Hi everyone, here's an update on the recent work I have been doing on assembly of the quadruped robot design, and also some adventures using the Microsoft Robotics Developer Studio package. I also talk a bit about some experimentation with casting plastic parts using silicone moulds.


As you can see from the picture, the robot is getting near completely assembled now, the only parts remaining are the mounting of the two cameras on the head. No wiring up of servos has been done yet, and the battery pack hasn't yet been mounted (or purchased), but still it's looking more and more complete. The shoulder brackets you can see attaching each leg to the body are actually urethane plastic parts cast in a silicone rubber mould which I made using the original milled plastic version of the shoulder brackets. The milled HDPE version took me about 3 hours to machine, so I was looking for a faster way to make a few of these things. I have never done any plastic casting before, and this is a fairly tricky part to start with I think, as it needed a two part mould and had features like counter sunk holes which I chose to try to include in the casting. The brackets didn't come out as good as I'd hoped, with difficulties around the holes, bubbles in the casting and various imperfections all over and they needed a lot of cleanup, but they are functional.

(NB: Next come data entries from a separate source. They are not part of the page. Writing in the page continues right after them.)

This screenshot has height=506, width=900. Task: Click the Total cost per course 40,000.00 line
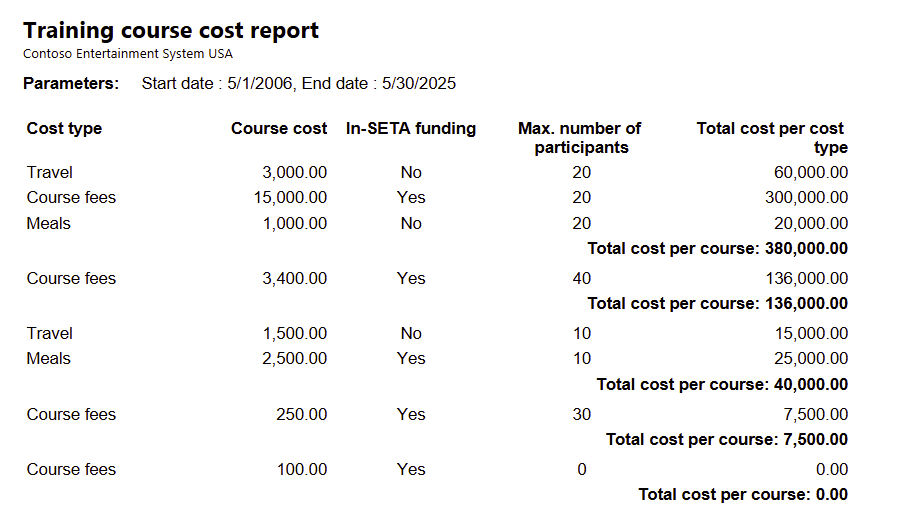click(722, 385)
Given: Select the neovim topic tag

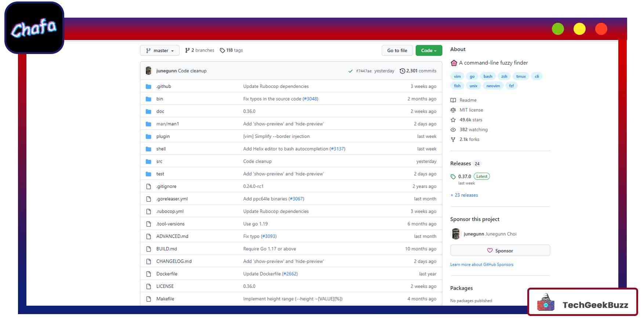Looking at the screenshot, I should coord(493,86).
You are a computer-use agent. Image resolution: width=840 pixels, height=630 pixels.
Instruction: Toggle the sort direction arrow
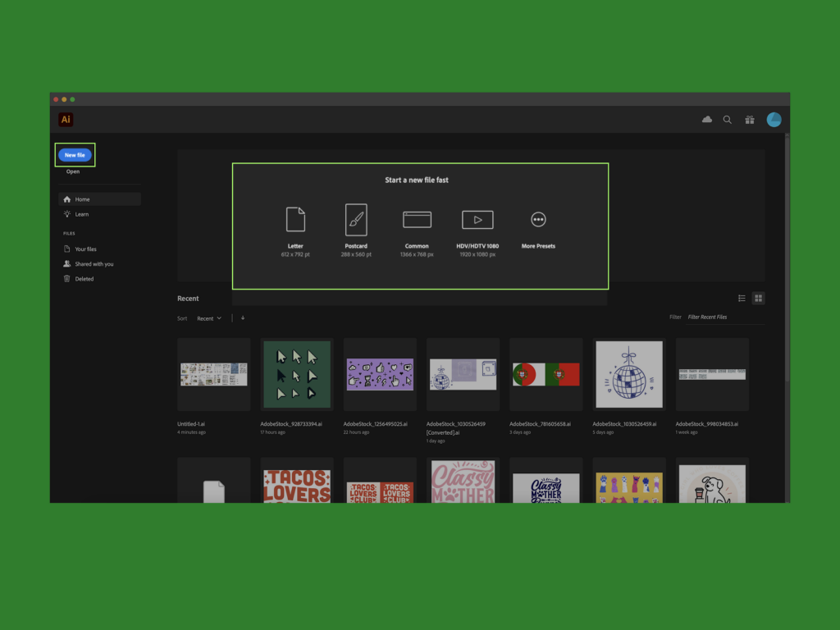click(243, 318)
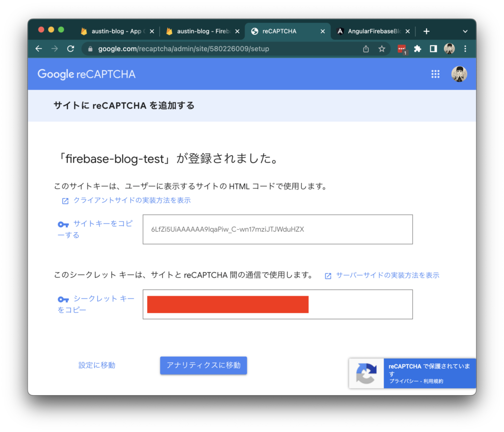The width and height of the screenshot is (504, 432).
Task: Click the reCAPTCHA badge icon
Action: coord(366,373)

As an interesting aside, since making these I discovered an interesting company on the net, Shapeways, who have an online 3d printing service where you can upload a 3d model, and get an almost instant quote to have it 3d printed in a choice of a few different materials. If you click on the Gallery and search for AX-12 you can see my parts... Price seems fairly reasonable, so I have actually got an order in for a set of shoulder brackets for the quadruped robot, as a concept test to see if the material is strong enough and whether this could be a good robot prototyping resource.

The feet for the quadruped are a simple design based on half a squash ball (would you believe!) which will give a uniform contact area with the ground during movement. I had originally intended to use some force sensors I have within the feet, however I have instead made a simple variety of the foot which has no sensor at present. During the construction of the feet I did have a good idea (I think) to use a low cost gas pressure sensor and make the squash ball hemisphere airtight - that way force from any direction on the ball will result in a pressure change and should be able to be sensed. That's an idea for the future at the moment.

I have been working recently on desktop software support for the quadruped, specifically Microsoft Robotics Developer Studio services to support the quadruped. Although I don't plan to limit the PC end software to MRDS alone, I did want to evaluate the use of Robotics Studio as a means of simulation (especially to develop some simple walking gaits initially) and also perhaps as a rapid software prototyping platform which might enable me to get some interesting behaviours going quite quickly using services developed by other people linked to the hardware of the quadruped robot via a custom MRDS service I would write. It is early days and still very much a work in progress, especially since C# is not my native tongue yet, but I got a physics simulation going and also a very simple walking motion (using the crawl gait).

Here's a video of the simulation environment running;



The crawl gait I have used is pretty unstable, and it doesn't take much to knock over the robot in the sim. However I intend to improve it by adding some inverse kinematics and a better method of controlling group moves of servos. I also need to add proper support for the differential drive service in MRDS which will enable simple steering and control of the robot using xbox wireless controllers and even the nintendo wiimote. Of course all this is just essentially to demonstrate the capabilities of the robot platform (and have a bit of fun with it) - eventually I would like to implement a brain like hierarchical memory network with the grand aim of teaching it to walk without classical control concepts.